- Born: 1981 (age 44–45)
- Education: Syracuse University
- Occupation: Radio journalist
- Years active: 1999–present
- Title: National Correspondent, ABC News

= Steven Portnoy =

American journalist

Steven Portnoy (born 1981) is a national correspondent for ABC News Radio. He previously covered Congress and the White House for CBS News Radio and served as president of the White House Correspondents’ Association from 2021 to 2022.

== Early life and career ==
Raised in South Brunswick, New Jersey, Portnoy graduated from South Brunswick High School in 1999 and received the school's Distinguished Alumni Award in 2012.

Portnoy reported for WSYR-AM and produced at WSTM-TV and WIXT-TV (now WSYR-TV) while he was a student at the S.I. Newhouse School for Public Communications at Syracuse University.

From 2003 until 2006, Portnoy reported for ABC-owned WMAL Radio in Washington, where he covered local news in the greater Washington area.
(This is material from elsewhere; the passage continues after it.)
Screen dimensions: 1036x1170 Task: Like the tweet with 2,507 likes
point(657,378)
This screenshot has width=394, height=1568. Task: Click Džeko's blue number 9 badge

Beginning in 2006, Portnoy covered legal affairs and breaking stories for ABC News Radio. He was also a regular host of Ahead of the Curve, a technology-based talk show on ABC News Now, the network's 24/7 digital TV platform.

In 2015, Portnoy became a congressional correspondent for CBS News Radio. He was later tasked with covering both the Trump and Biden administrations. In July 2019, Portnoy was elected to a three-year term on the board of the White House Correspondents' Association, serving as its president from July 2021-July 2022. He hosted the WHCA's first dinner after the COVID-19 pandemic, which featured Trevor Noah as the headline entertainer.

In 2023, Portnoy returned to ABC News Radio as a national correspondent. He helped lead the network's reporting on the 2024 presidential election, covered each of Donald Trump's criminal trials and makes regular appearances on the daily ABC News podcast, "Start Here."

== Awards and recognition ==
In 2001, while a college student, Portnoy took first place at the Hearst Journalism Awards for his reporting on the economic downturn in the early part of the decade. He was honored by the Bayliss Broadcasting Foundation with the Bayliss Horizon Award in 2005. In 2008, Portnoy was named a Peter Jennings Fellow at the National Constitution Center in Philadelphia.

Over his career, Portnoy has won several local and regional awards and shared in national Edward R. Murrow awards for breaking news coverage in 2007 (Virginia Tech massacre), 2011 (anchoring the network's radio coverage of the death of Osama bin Laden), and 2013 (Boston Marathon bombing), and for continuing coverage (Hurricane Sandy) in 2012.

In 2023, Portnoy wrote and produced "Who Killed George Polk?" a three-part audio documentary on the 1948 murder of the CBS News correspondent. The program took first place honors at the National Headliner Awards in 2024.

In November 2025, the Library of American Broadcasting Foundation presented Portnoy with its Excellence in Broadcast Preservation Award.